The story begins during the war; Shozaburo Takitani is a devil-may-care jazz horn player who barely survives a Chinese prison camp before returning to Japan during the American occupation. He marries a cousin and has a baby his wife dies only a few days later. Their boy, Tony Takitani, (stage actor Issei Ogata playing both Shozaburo and Tony), is a typical isolated and idiosyncratic Murakami character; a man who’s formative years have been made even more isolated by having been saddled with a Western name by his father on the advice of an American army major. Despite being ostracized by his peers Tony has one extraordinary talent: the ability to make hyper-realistic drawings of objects, drawings “…realer than the real thing.” With this talent Tony becomes a very successful, very lonely technical illustrator. All this changes when he meets a young publisher, Eiko (Rie Miyazawa), a woman of great beauty, but harboring a secret shopping addiction, one that in the end will entirely change Tony’s life.
It sounds like a slim story, and it is. The original is only just over 6,000 words, and Ichikawa stays faithful to the source material by keeping Tony’s story of loneliness and search for love short as well, only 76 minutes. Issei Ogata’s superb performance makes the running time seem even shorter. Emotions bottled up, Ogata’s Tony is just as fascinating and cold as one of his drawings, a joy for life only peeking out when he meets Eiko. For his performance as Shozaburo Ogata is even more enigmatic, in fact I wasn’t even aware of the dual performance until I was researching this review. Not only Ogata deserves praise though; Miyazawa, who has her own dual performance, is exquisite and achingly sad.

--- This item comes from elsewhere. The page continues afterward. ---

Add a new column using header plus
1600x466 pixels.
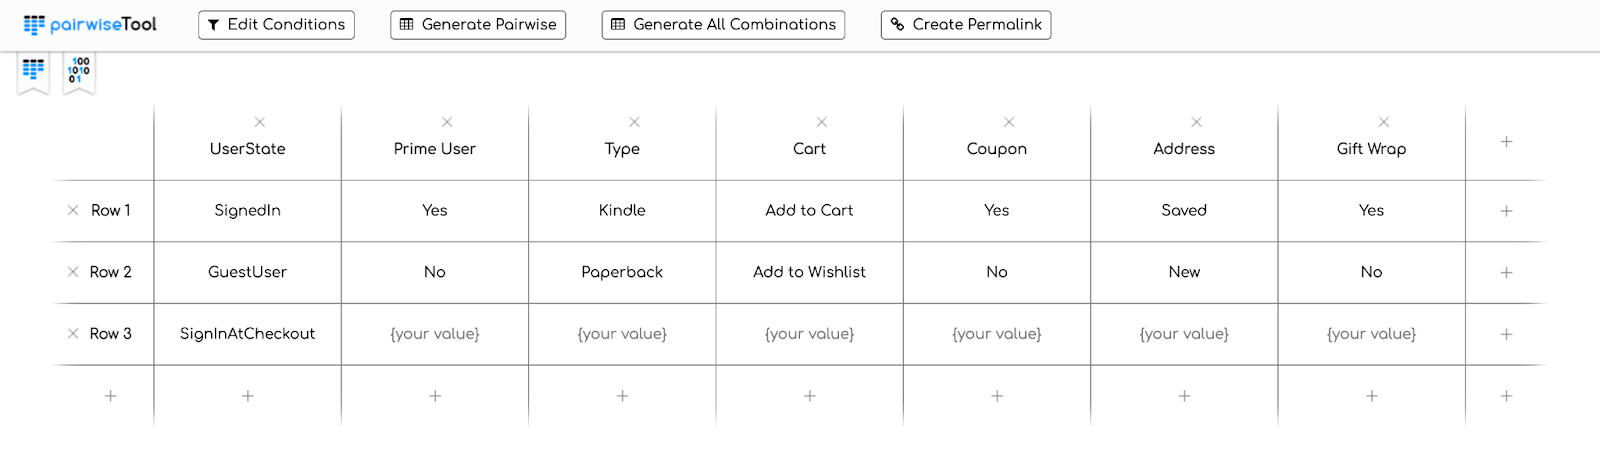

So with all this praise heaped on it so far how could I categorize “Tony Takitani” as a bitter failure? To answer that I have to again point to Ichikawa’s desire to stay as faithful to the original story as possible. I don’t mind voice over in a film. I don’t think it’s a failure by the filmmaker and screenwriter to properly utilize the medium of film to tell a story, in fact in a literary adaptation of a Murakami work it might be necessary, but the lengths to which this is taken in the film are a tad ridiculous. The text from the original story is used as voice over almost verbatim throughout the film and while Ichikawa chooses an interesting technique whereby what starts out as voice over becomes dialogue the failure to truly adapt the story as opposed to just “filming” it is a real disappointment, especially when the faithfulness is betrayed during the last moments when a happy ending is tacked on. In the end see this film for yourself and make your final judgment.